Anyways, these were the thoughts that I was carrying around with me on Friday. Someone was suddenly taking her time abroad and herself far too seriously, and I’m not sure how long I would have stayed on that course, but by that evening it was time to put on my new dress and head towards Le Bouche à Oreille to hear Charlotte Deschamps in concert.

Which, it turns out, reminded me what this whole grand mess is actually about.


Charlotte Deschamps in concert is a grand pleasure. A mixture of old cabaret-feeling performances with poetic ballads and other cheeky, clever little larks of song. I had my flip camera at the ready and was glad to capture a song called “Les Filles de Woluwe” (a song about the girls in the neighborhood that I live in). From my seat among new friends ranged in the chairs around me in the dark, I watched someone blissfully talented enjoy performing her art for a group of enthusiastic patrons. I smiled and laughed interminably throughout the whole thing even though I missed much of the all-French lyrics. The whole audience cheered the entire song list that was followed by several encores and featured some brilliant original musical composition by Charlotte’s friend.
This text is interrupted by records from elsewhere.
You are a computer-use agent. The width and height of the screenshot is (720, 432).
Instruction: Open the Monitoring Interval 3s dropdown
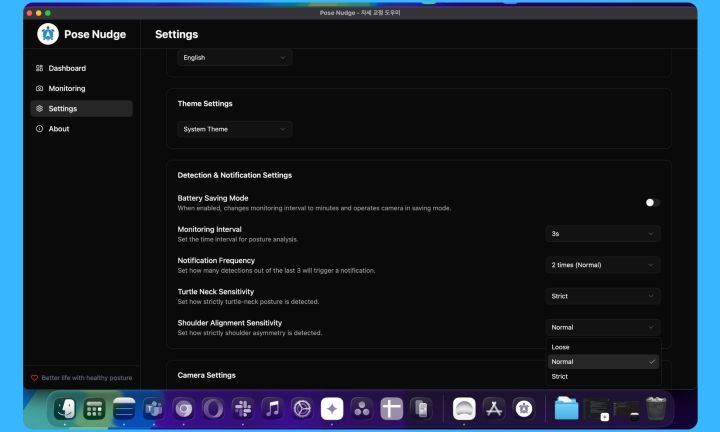(x=603, y=234)
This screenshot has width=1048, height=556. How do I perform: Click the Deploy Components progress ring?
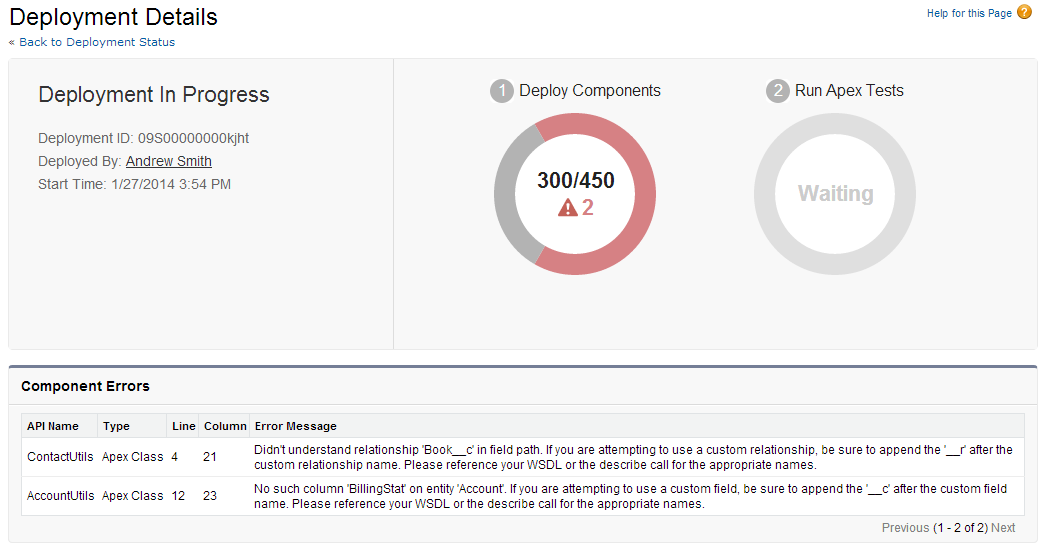(575, 194)
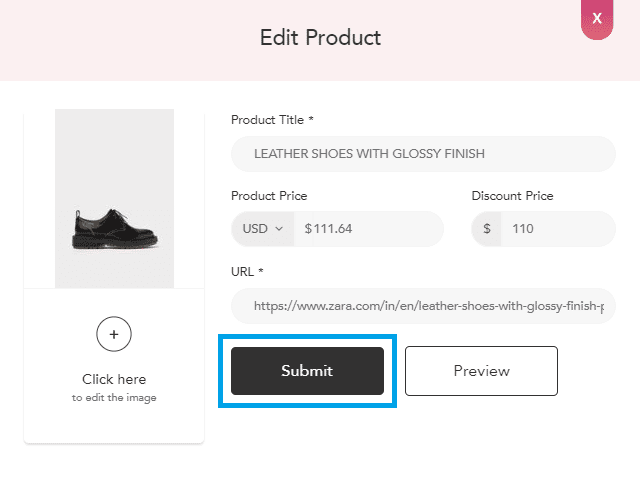This screenshot has height=478, width=640.
Task: Focus the Product Title input field
Action: tap(423, 154)
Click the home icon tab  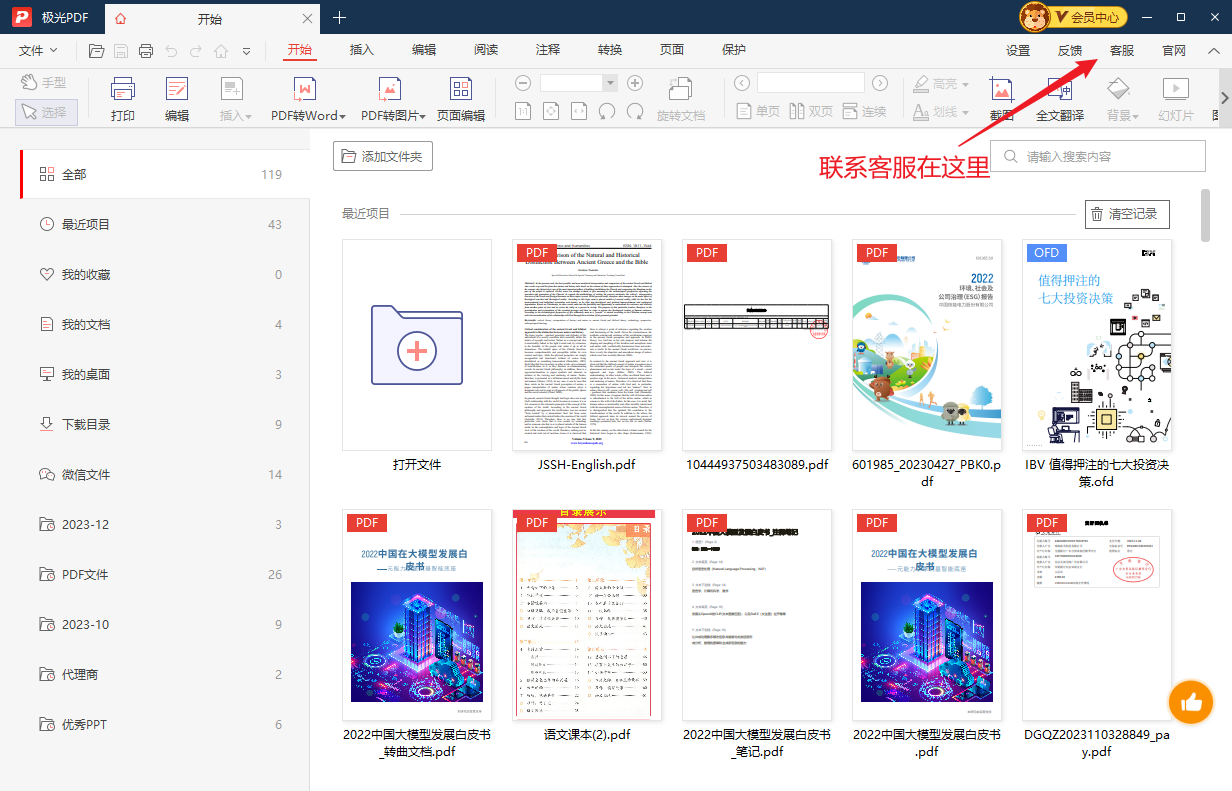(x=121, y=18)
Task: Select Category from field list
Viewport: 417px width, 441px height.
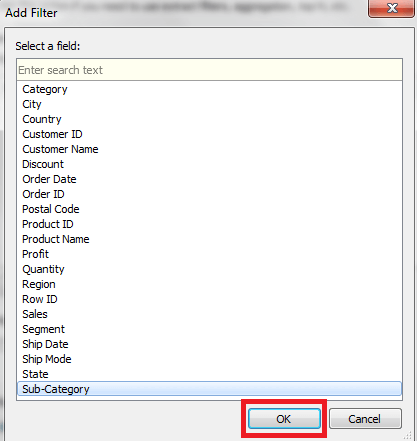Action: (x=45, y=89)
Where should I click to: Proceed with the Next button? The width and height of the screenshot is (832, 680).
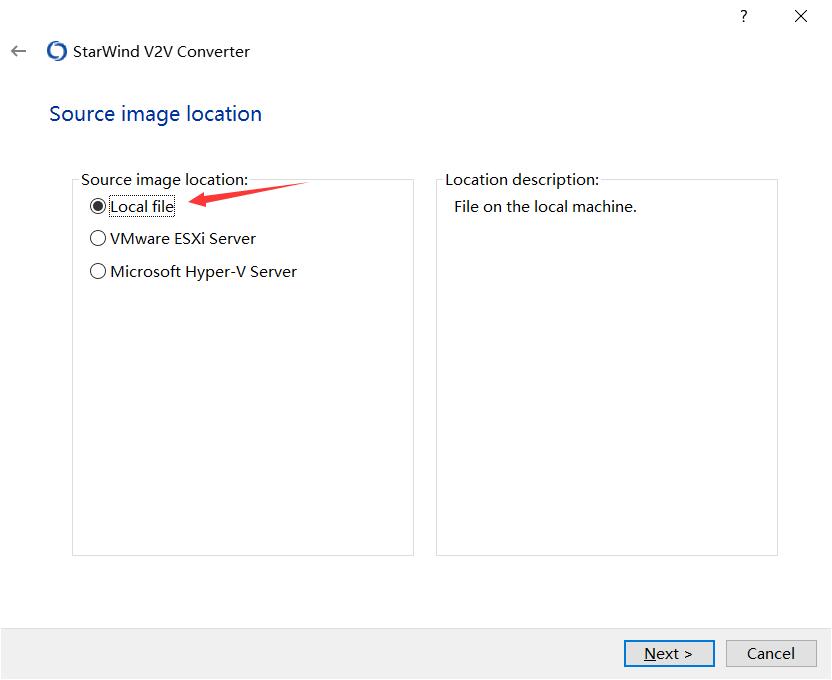669,653
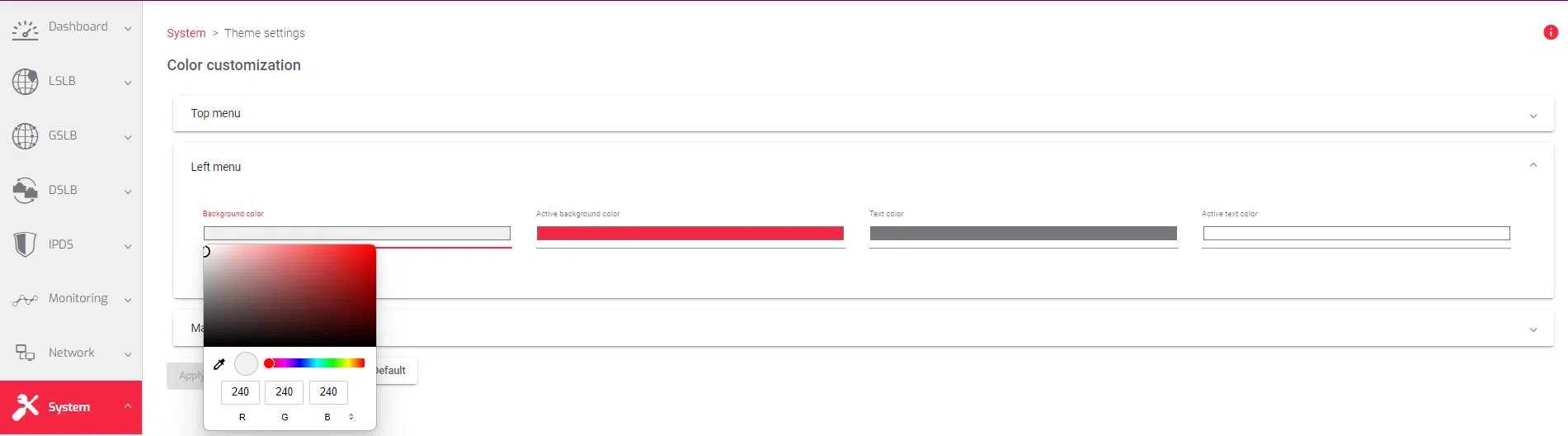Click the DSLB cloud icon

[x=25, y=191]
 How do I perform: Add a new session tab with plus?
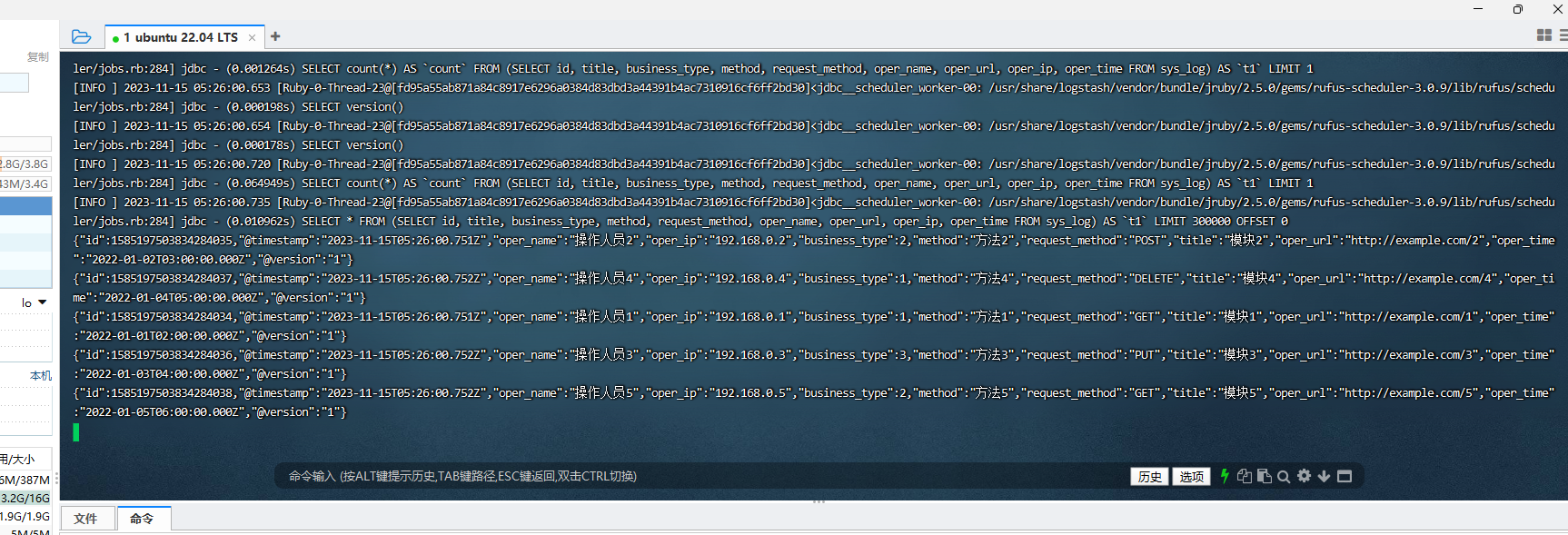click(275, 36)
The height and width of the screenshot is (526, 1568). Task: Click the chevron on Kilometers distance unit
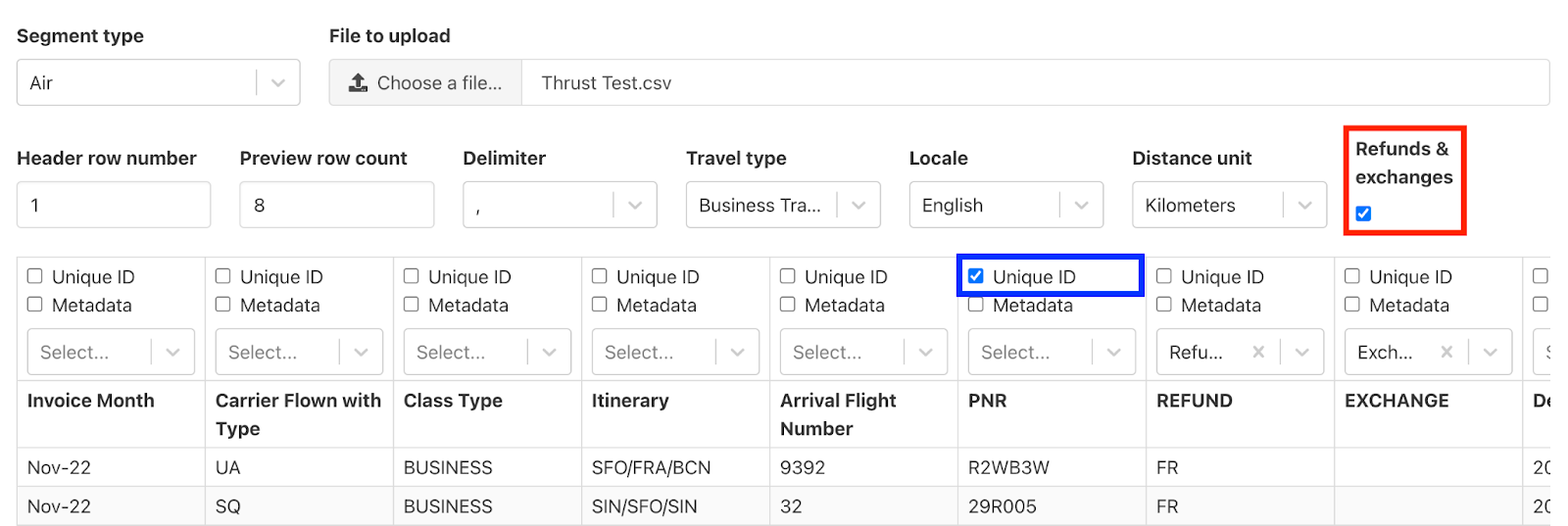pyautogui.click(x=1304, y=206)
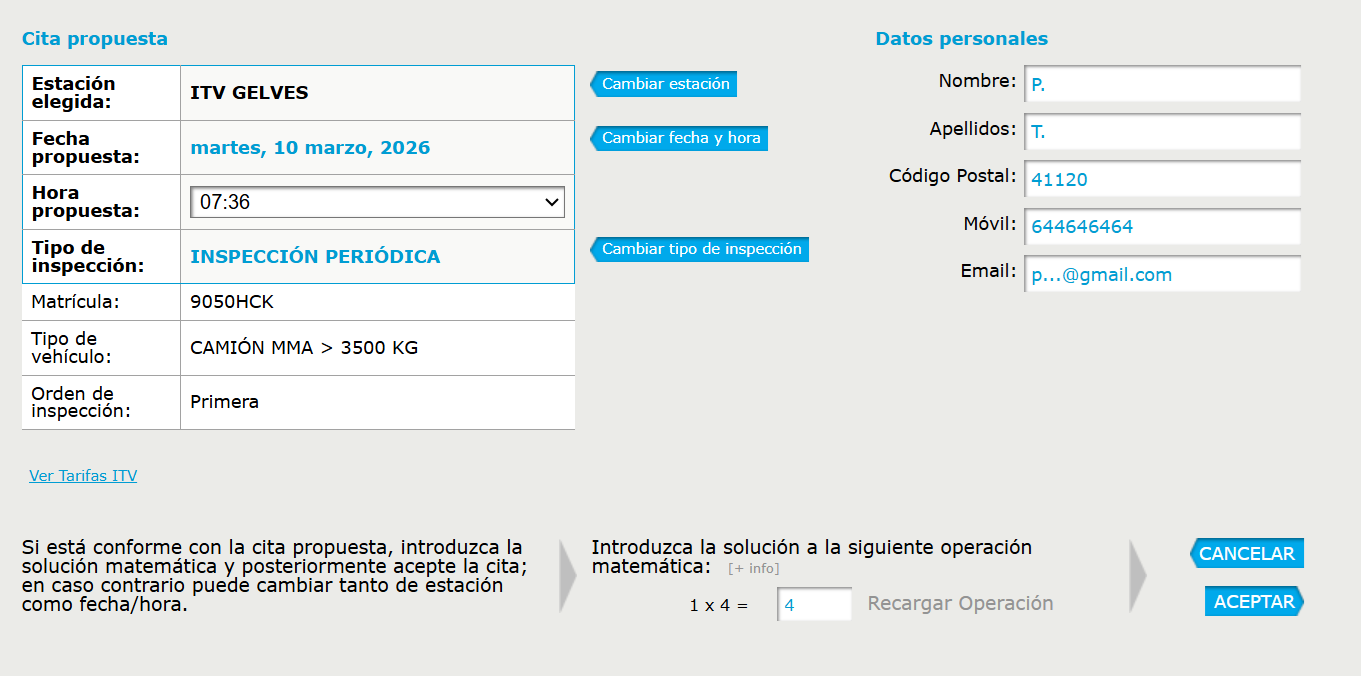Viewport: 1361px width, 676px height.
Task: Select the Móvil phone number field
Action: click(x=1160, y=226)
Museum Night Fever at Bozar
And I followed it up the next night with a similar surprise Brussels pleasure. I learned that Saturday (after Kevin’s early morning arrival) was actually a special event in Brussels in which all of the museums in the city open their doors until one in the morning and transform themselves into concert halls, dance clubs, poetry slams, and live performance venues, complete with lounges and participatory graffiti. It is a special event hat happens once a year called Museum Night Fever. Kevin, shouldering his jetlag rather well, took to the late night challenge amiably and only hallucinated a dragon once (which, considering the substance of the evening, was really quite a credit to him).

There we were in the Musée des Beaux Arts with about four hundred other people ranged along their marble steps watching a howling band play while two other girls danced interpretively in long sliding steps all around the middle landing (planned or unplanned, who knows?)

“So the Heroes are actually really big in Brussels?” Kevin smiled as we watched the interpretive dance and accordion playing shift into a heavier metal band. I punched him in the arm.

Bozar at Museum Night Fever
Brussels, usually so quiet, was fired with spontaneous art of every kind last night. 24 of the city’s museums had transformed themselves and in every corner of the city, people were touring the galleries while listening to rock music, participating in a flash mob (or a silent mob – that was an option, too – but I don’t know what that is), or watching stringed quartets.

When we entered the Grand Place to go to the Royal Museum an enormous red box had been plonked down in front of it with large white words written in Flemish across its front, a bull horn was placed in the artful cracks through its side and someone was shouting poetry. As a group of loosely affiliated foreigners, we saw a great deal of the art of Brussels in one evening and the shift in my attitude in the face of new art was palpable. And it definitely helped to fuel the six hours of writing this afternoon. It’s funny the way that art can change the face of a landscape, can change the way you think of yourself in that landscape, can make you un-know yourself a little bit. It can leave you feeling unglued, but it can also remind you of the possibilities of the life you do not yet know, instead of the hall of doors that all seem to be shut.

The thing is - the aloneness, the time spent apart from all the rest of the business of life, well, I guess that feels right to me. What do I love about this damned writing thing? The answers to that seem to be multiplying. And they are questions whose answers have only come in company with a small touch of isolation. So maybe knowing who you are is overrated. And maybe romantic love is important, but maybe its absence shouldn’t live so near to the center of a wounded heart. Maybe assigning a value to anything isn’t really a key to discovery at all. Maybe just long walks, good music, passionate practitioners of interpretive dance and really, really amazing chocolate are the actual keys to self-discovery.